Si l’on excepte les premières années du fonctionnement de la justice inquisitoriale et la crise des années 1559-1560, les autos furent des cérémonies relativement peu fréquentes. Quant au nombre des victimes livrées aux flammes, il reste très difficile à établir : peut-être plusieurs milliers. Il ne représente en tout cas qu’une faible proportion de ceux qui eurent affaire au tribunal. Mais le rôle de l’Inquisition dans la vie espagnole ne peut être mesuré au nombre des condamnés : le seul fait d’avoir comparu devant elle constitue pour l’accusé - et pour toute sa famille - une tache indélébile. D’autre part, l’Inquisition exerce, par les condamnations de livres qu’elle inscrit à ses Index (dont une dizaine furent publiés entre 1569 et 1790) et par les poursuites engagées contre leurs lecteurs, une police intellectuelle qui a pesé sur la culture espagnole, en limitant la pénétration des influences étrangères.
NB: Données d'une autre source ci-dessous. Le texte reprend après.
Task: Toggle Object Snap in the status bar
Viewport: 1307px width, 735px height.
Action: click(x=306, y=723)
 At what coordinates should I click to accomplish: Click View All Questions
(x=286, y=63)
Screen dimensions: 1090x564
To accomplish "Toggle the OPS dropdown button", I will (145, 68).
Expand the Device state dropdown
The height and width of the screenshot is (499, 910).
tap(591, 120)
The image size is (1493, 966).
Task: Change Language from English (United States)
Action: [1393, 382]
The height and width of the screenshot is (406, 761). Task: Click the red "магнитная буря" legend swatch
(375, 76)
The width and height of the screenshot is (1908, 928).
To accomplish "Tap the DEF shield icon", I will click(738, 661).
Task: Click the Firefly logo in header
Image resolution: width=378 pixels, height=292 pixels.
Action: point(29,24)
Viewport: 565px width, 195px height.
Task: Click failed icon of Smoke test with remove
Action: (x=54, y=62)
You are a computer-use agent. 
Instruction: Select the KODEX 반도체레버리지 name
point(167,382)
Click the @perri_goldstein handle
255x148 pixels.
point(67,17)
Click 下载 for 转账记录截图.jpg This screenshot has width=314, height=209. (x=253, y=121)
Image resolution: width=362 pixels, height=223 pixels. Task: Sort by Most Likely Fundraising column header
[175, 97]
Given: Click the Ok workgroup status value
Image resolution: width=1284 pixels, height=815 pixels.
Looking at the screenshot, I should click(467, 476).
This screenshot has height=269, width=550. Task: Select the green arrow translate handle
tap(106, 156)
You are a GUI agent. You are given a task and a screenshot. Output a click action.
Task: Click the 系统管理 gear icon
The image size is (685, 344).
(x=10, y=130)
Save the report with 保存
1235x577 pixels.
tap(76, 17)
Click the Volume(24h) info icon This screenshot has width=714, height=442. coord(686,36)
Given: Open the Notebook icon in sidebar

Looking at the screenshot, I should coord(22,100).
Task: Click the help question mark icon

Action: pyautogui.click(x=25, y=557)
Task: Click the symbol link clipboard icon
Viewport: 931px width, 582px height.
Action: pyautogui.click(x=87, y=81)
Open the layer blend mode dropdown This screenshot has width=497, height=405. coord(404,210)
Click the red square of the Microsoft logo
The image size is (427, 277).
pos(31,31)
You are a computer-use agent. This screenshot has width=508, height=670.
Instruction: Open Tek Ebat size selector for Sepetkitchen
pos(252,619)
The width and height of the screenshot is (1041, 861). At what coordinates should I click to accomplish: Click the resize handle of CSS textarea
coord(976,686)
L’Inquisition aux XVIIe et XVIIIe siècles

Un demi-siècle après l’extirpation du protestantisme, l’expulsion des Morisques d’Espagne (1609-1610) élimina un élément ethnique (quelque 300 000 individus) qui, malgré tous les efforts de l’Inquisition, s’était révélé inassimilable. Mais, à la même époque, et comme conséquence de l’annexion du Portugal (1580), se produit en Espagne un afflux de Marranes qui, profitant des difficultés financières de la monarchie, se font concéder une tolérance de fait qui leur permet de prendre une place importante dans la vie économique et financière du pays. Les jalousies qu’ils suscitent amènent cependant, à partir de 1640, une reprise de la persécution inquisitoriale qui aboutira, au début du XVIIIe siècle, à leur élimination à peu près complète.

L’avènement de la dynastie des Bourbons conduit à un changement progressif dans les rapports entre l’Inquisition et le pouvoir royal, soucieux de défendre les droits « régaliens » contre les empiètements de la juridiction ecclésiastique. Face aux courants de pensée « éclairée » qui pénètrent en Espagne et inspirent, sous Charles III (1759-1788), l’action de certains ministres réformateurs, l’Inquisition apparaît de plus en plus comme le rempart de la tradition et de l’ordre établi, non seulement dans le domaine religieux, mais aussi dans le domaine politique et social. Par ses condamnations d’ouvrages étrangers (surtout français), elle cherche à éviter la contagion des idées « philosophiques », ce qui suscite contre elle une vive réaction de l’opinion « éclairée » et conduit à des projets de réforme et même de suppression du tribunal. Mais l’Inquisition reste encore assez forte pour frapper d’une condamnation exemplaire l’un des représentants les plus audacieux de l’esprit nouveau, l’intendant de Séville, Olavide (1776).

Les dernières années de l’Inquisition espagnole

Après une brève période (1789-1793) où la crainte de la contagion révolutionnaire amena une collaboration entre l’autorité civile et l’Inquisition, les attaques des milieux éclairés reprirent contre le Saint-Office. Sa suppression fut l’une des conséquences de l’intervention napoléonienne en Espagne : supprimée en 1809 par un décret impérial, elle fut abolie d’autre part en 1811 par les Cortès constituantes de Cadix qui défendaient la cause de l’indépendance nationale. Restaurée en 1814 par Ferdinand VII, elle participa activement à la politique de réaction des années 1814-1820, avant d’être à nouveau supprimée par le gouvernement constitutionnel issu du pronunciamiento de Riego (1820). Lorsque Ferdinand VII fut, en 1823, rétabli dans son pouvoir absolu, il n’osa pas remettre en vigueur la juridiction inquisitoriale ; ce ne fut qu’en 1834 que l’Inquisition fut officiellement abolie par le gouvernement de la régente Marie-Christine.